As I was looking for Robin’s room, I felt this undying need to tell every helpful nurse [who was hot] that it wasn’t mine. Pre-emptive strike comments to: congratulations or weird interracial or baby wedlock looks, because her name so didn’t match whatever mine would probably be. I sat in the room, which looked better than most hotels that I’ve been accustomed to, with Robin and her mother, and all I could think of was Tom’s mantra: Don’t have kids, Don’t have kids, Don’t have kids. We watched “Everyday Italian,” something that Kris turned me onto because she thought that I would think that
the host was hot and—she is. And then we listened to Charlie’s heartbeat—which sounded amazingly like house music.

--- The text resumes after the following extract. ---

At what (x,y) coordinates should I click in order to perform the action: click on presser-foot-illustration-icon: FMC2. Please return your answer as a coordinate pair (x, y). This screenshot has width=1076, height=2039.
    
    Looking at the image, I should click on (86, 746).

That was two Friday’s ago. Kris came in Sunday. I saw him Monday, and then it was a few visits with the doctor to make sure all things were in order. I sat in the waiting room with Tom and we both stared at the sign that read: My Breast Friend: A Mother’s Guide to Breast Feeding. Note to Reader: It is a real pamphlet and not me just being all witty. He looked at me and said rule number two [which means don’t have kids]. But I'm sure he is re-evaluating that rule. I don't blame him though, the idea of breast, sexual icon, to breast, milk tap, is a little bit hard to swallow [pun intended].